--- 原文摘录 ---
----
前面介绍的inet_protosw,struct proto,struct proto_ops 表示用户空间到socket,协议proto之间的接口。
而struct packet_type 表示网络设备和协议之间的接口
dev_add_pack函数用于packet_type 注册,ptype_base或ptype_all 链表中。

struct packet_type {
	__be16			type;	/* This is really htons(ether_type). */
	struct net_device	*dev;	/* NULL is wildcarded here	     */
	int			(*func) (struct sk_buff *,
					 struct net_device *,
					 struct packet_type *,
					 struct net_device *);
	bool			(*id_match)(struct packet_type *ptype,
					    struct sock *sk);
	void			*af_packet_priv;
	struct list_head	list;
};

例如,ip协议ip_packet_type
网卡驱动收到数据递交给设备抽象层,会检查协议类型,如果和type 匹配,则回调func 函数,传递数据到协议栈。

static struct packet_type ip_packet_type __read_mostly = {
	.type = cpu_to_be16(ETH_P_IP),
	.func = ip_rcv,
};

dev_add_pack(&ip_packet_type);
SYSCALL_DEFINE3(socket, int, family, int, type, int, protocol)
{
	int retval;
	struct socket *sock;
	int flags;

	/* Check the SOCK_* constants for consistency.  */
	BUILD_BUG_ON(SOCK_CLOEXEC != O_CLOEXEC);
	BUILD_BUG_ON((SOCK_MAX | SOCK_TYPE_MASK) != SOCK_TYPE_MASK);
	BUILD_BUG_ON(SOCK_CLOEXEC & SOCK_TYPE_MASK);
	BUILD_BUG_ON(SOCK_NONBLOCK & SOCK_TYPE_MASK);

	flags = type & ~SOCK_TYPE_MASK;
	if (flags & ~(SOCK_CLOEXEC | SOCK_NONBLOCK))
		return -EINVAL;
	type &= SOCK_TYPE_MASK;

	if (SOCK_NONBLOCK != O_NONBLOCK && (flags & SOCK_NONBLOCK))
		flags = (flags & ~SOCK_NONBLOCK) | O_NONBLOCK;

	retval = sock_create(family, type, protocol, &sock);
	if (retval < 0)
----
--- 记录信息 ---
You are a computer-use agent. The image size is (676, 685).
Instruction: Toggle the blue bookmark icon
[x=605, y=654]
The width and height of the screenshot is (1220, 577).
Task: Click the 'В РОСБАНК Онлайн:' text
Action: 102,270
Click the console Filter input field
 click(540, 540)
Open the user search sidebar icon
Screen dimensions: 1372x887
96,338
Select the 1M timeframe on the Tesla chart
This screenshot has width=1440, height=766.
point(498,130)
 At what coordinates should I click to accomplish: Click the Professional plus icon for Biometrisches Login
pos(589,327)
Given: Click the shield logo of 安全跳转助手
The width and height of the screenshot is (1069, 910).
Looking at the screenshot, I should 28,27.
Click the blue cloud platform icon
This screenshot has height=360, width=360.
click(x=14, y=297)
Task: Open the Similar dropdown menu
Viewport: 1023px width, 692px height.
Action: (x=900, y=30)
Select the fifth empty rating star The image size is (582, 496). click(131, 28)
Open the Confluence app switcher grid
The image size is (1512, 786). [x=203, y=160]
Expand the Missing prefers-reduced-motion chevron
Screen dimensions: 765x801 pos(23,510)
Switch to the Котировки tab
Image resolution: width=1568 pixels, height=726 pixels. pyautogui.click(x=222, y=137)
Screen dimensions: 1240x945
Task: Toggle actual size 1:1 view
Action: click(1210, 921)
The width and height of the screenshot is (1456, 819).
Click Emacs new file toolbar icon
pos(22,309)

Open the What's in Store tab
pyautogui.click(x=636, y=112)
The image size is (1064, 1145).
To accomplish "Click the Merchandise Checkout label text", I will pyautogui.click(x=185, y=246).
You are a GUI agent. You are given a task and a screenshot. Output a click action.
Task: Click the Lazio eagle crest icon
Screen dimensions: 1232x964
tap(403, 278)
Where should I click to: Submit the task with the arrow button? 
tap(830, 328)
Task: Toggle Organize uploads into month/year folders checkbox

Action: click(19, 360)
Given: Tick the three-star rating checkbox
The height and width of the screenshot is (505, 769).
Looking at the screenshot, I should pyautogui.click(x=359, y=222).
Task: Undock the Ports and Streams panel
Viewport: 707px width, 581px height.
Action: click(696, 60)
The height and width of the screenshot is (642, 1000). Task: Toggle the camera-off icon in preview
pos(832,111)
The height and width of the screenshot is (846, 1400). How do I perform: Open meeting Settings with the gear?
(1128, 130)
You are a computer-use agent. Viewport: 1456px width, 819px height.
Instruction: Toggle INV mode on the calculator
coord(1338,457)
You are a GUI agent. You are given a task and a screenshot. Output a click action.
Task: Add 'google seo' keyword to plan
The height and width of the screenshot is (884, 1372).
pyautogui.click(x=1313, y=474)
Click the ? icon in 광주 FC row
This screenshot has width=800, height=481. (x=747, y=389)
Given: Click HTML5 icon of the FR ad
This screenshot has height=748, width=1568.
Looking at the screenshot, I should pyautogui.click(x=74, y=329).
----
--- 请求 1 ---
在讲 packet_type 的这段原文中,struct packet_type 表示的是哪两者之间的接口?
--- 请求 2 ---
请从讲 packet_type 的这段原文最后一行之后接着往下写。

--- 回复 1 ---
网络设备和协议之间的接口。

--- 回复 2 ---
		goto out;

	retval = sock_map_fd(sock, flags & (O_CLOEXEC | O_NONBLOCK));
	if (retval < 0)
		goto out_release;

out:
	/* It may be already another descriptor 8) Not kernel problem. */
	return retval;

out_release:
	sock_release(sock);
	return retval;
}
static int __init inet_init(void)
{
	struct inet_protosw *q;
	struct list_head *r;
	int rc = -EINVAL;

	BUILD_BUG_ON(sizeof(struct inet_skb_parm) > FIELD_SIZEOF(struct sk_buff, cb));

	sysctl_local_reserved_ports = kzalloc(65536 / 8, GFP_KERNEL);
	if (!sysctl_local_reserved_ports)
		goto out;

	rc = proto_register(&tcp_prot, 1);
	if (rc)
		goto out_free_reserved_ports;

	rc = proto_register(&udp_prot, 1);
	if (rc)
		goto out_unregister_tcp_proto;

	rc = proto_register(&raw_prot, 1);
	if (rc)
		goto out_unregister_udp_proto;

	rc = proto_register(&ping_prot, 1);
	if (rc)
		goto out_unregister_raw_proto;

	/*
	 *	Tell SOCKET that we are alive...
	 */

	(void)sock_register(&inet_family_ops);

#ifdef CONFIG_SYSCTL
	ip_static_sysctl_init();
#endif

	tcp_prot.sysctl_mem = init_net.ipv4.sysctl_tcp_mem;

	/*
	 *	Add all the base protocols.
	 */

	if (inet_add_protocol(&icmp_protocol, IPPROTO_ICMP) < 0)
		pr_crit("%s: Cannot add ICMP protocol\n", __func__);
	if (inet_add_protocol(&udp_protocol, IPPROTO_UDP) < 0)
		pr_crit("%s: Cannot add UDP protocol\n", __func__);
	if (inet_add_protocol(&tcp_protocol, IPPROTO_TCP) < 0)
		pr_crit("%s: Cannot add TCP protocol\n", __func__);
#ifdef CONFIG_IP_MULTICAST
	if (inet_add_protocol(&igmp_protocol, IPPROTO_IGMP) < 0)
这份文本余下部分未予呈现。